__SELECTED TEXT__.
start

The parties agree to the terms of the Business Associate Agreement that is being contemporaneously executed by the parties, and is incorporated into and forms an integral part of this Governing Agreement. As more fully described in the Business Associate Agreement, Client shall be responsible for procuring and properly maintaining all hardware, software, and other equipment necessary to maintain secure use of and access to The Moxe Technology over the Internet by its personnel. Client shall be responsible for ensuring that its personnel will use The Moxe Technology in a manner that is consistent with the terms of this Governing Agreement and the Business Associate Agreement.
6.2. Protected Health Information.
Client grants to Moxe an irrevocable, non-exclusive, royalty-free, worldwide, perpetual license to: (a) use Protected Health Information to create de-identified information that is, and will remain, the exclusive property of Moxe, and Moxe may use such data in connection with efforts to improve or modify The Moxe Technology, or for research, analytics and modeling purposes; and (b) combine Protected Health Information disclosed by Client to Moxe with the Protected Health Information of other covered entities received by Moxe in its capacity as a business associate of those other covered entities, to permit data analyses that relate to the health care operations of the respective covered entities (Data Aggregation).
7.1. Mutual Warranties.
Each party warrants that it has the full right, power and authority to execute, deliver, and perform this Governing Agreement and any License Agreement without the consent of any third party, or, to the extent any consent is needed, such party warrants that such consent has been obtained or will be obtained prior to the performance of this Governing Agreement.
Moxe warrants that the Services will be performed in a good and workmanlike manner consistent with applicable industry standards and will meet the requirements set forth in any applicable License Agreement. This warranty will be in effect for a period of thirty (30) days from the completion of any Services. As Client’s sole and exclusive remedy and Moxe’s entire liability for any breach of the foregoing warranty, Moxe will, at its sole option and expense, promptly re-perform any Services that fail to meet this limited warranty or refund to Client the fees paid for the non-conforming Services
7.3. The Moxe Technology.

end

__EXTRACTED INFORMATION__.
start

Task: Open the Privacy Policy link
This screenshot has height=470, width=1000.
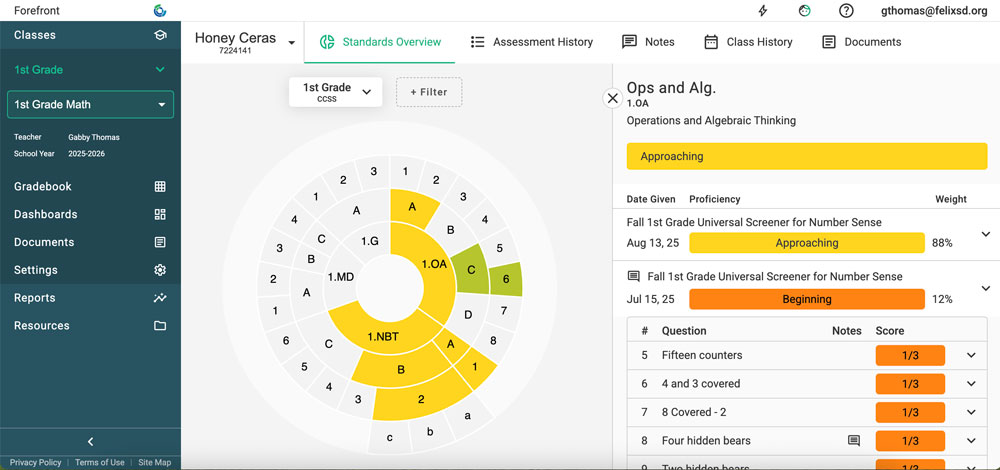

end
start

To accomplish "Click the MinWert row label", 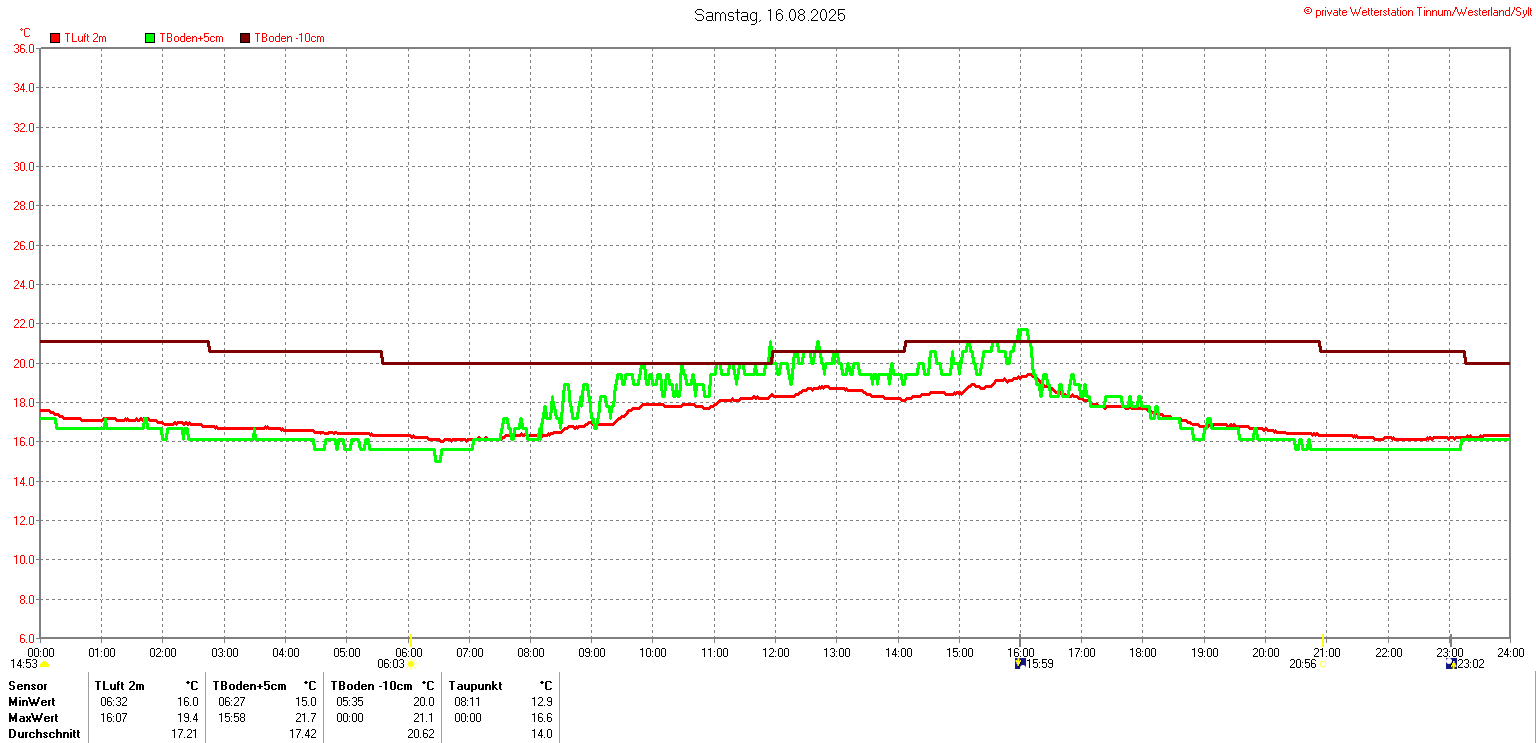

end
start

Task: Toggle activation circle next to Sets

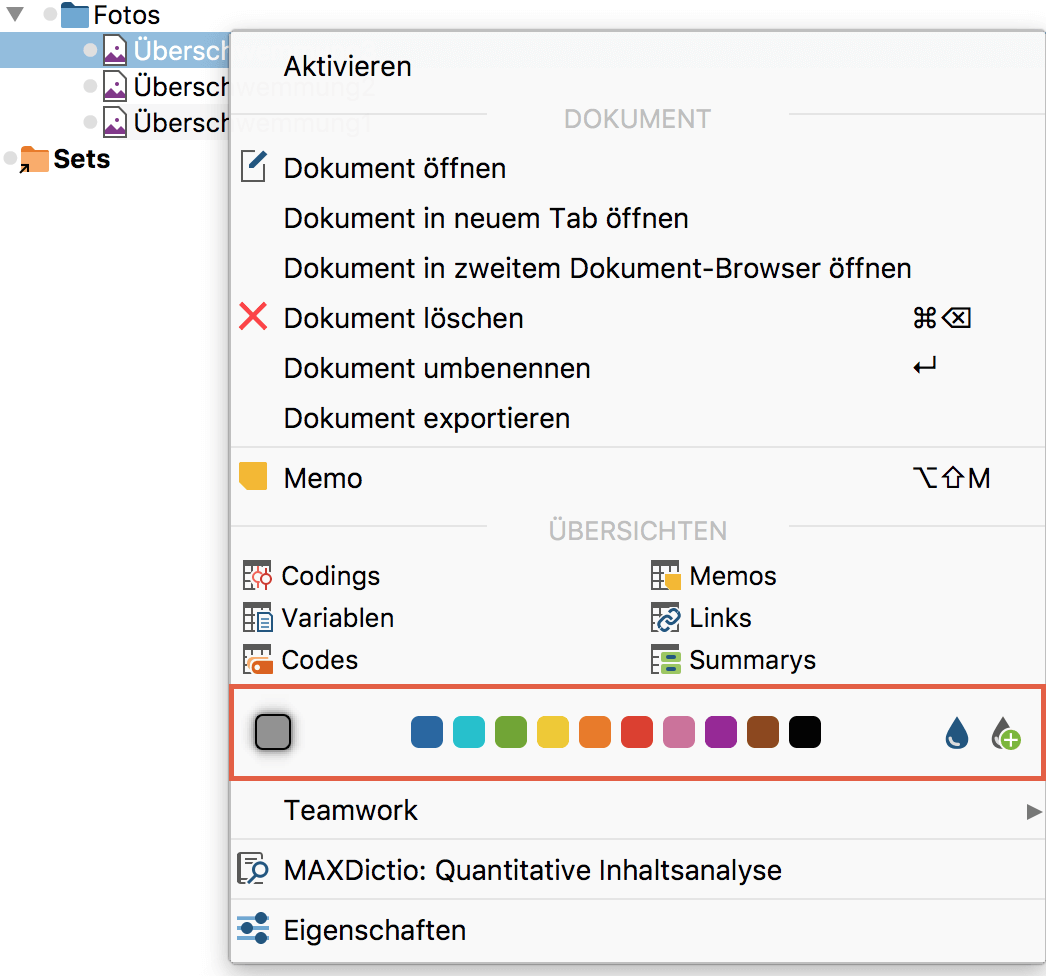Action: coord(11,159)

end

__PROBLEM STATEMENT__. In the agreement excerpt above, how long does Moxe's warranty on the Services remain in effect?

__PROBLEM SOLUTION__. Thirty (30) days from the completion of any Services.